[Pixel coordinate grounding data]
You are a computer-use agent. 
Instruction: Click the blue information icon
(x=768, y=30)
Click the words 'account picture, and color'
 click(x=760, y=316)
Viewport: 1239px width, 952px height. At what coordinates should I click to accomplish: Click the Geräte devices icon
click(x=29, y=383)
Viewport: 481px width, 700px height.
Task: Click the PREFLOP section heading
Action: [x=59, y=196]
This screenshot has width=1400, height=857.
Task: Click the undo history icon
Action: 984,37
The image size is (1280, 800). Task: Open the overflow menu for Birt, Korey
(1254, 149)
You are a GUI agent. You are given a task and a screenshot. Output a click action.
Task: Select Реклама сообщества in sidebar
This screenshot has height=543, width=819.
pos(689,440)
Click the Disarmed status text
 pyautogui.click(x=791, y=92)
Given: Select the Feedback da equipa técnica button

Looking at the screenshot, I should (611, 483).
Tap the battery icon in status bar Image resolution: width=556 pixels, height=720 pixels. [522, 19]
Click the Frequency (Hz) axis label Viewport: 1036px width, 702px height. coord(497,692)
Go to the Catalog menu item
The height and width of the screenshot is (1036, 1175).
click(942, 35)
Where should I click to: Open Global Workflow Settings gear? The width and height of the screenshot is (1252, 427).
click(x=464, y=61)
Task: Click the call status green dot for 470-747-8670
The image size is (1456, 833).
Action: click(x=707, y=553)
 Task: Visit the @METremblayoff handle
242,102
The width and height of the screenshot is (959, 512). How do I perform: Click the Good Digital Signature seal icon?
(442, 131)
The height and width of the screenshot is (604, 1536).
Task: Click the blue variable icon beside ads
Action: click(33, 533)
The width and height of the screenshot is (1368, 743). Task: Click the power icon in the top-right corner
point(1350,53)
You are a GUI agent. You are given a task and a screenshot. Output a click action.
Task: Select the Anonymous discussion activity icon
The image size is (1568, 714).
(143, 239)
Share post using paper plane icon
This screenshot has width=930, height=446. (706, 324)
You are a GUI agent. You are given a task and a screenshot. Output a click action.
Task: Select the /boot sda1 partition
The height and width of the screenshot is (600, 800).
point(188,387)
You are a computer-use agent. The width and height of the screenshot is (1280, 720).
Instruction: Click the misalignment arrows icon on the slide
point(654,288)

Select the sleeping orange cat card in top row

[Exercise details]: Collect every line above that contains the word "computer".

[Answer area]:
You are a computer-use agent. 
You are a computer-use agent. The width and height of the screenshot is (1280, 720).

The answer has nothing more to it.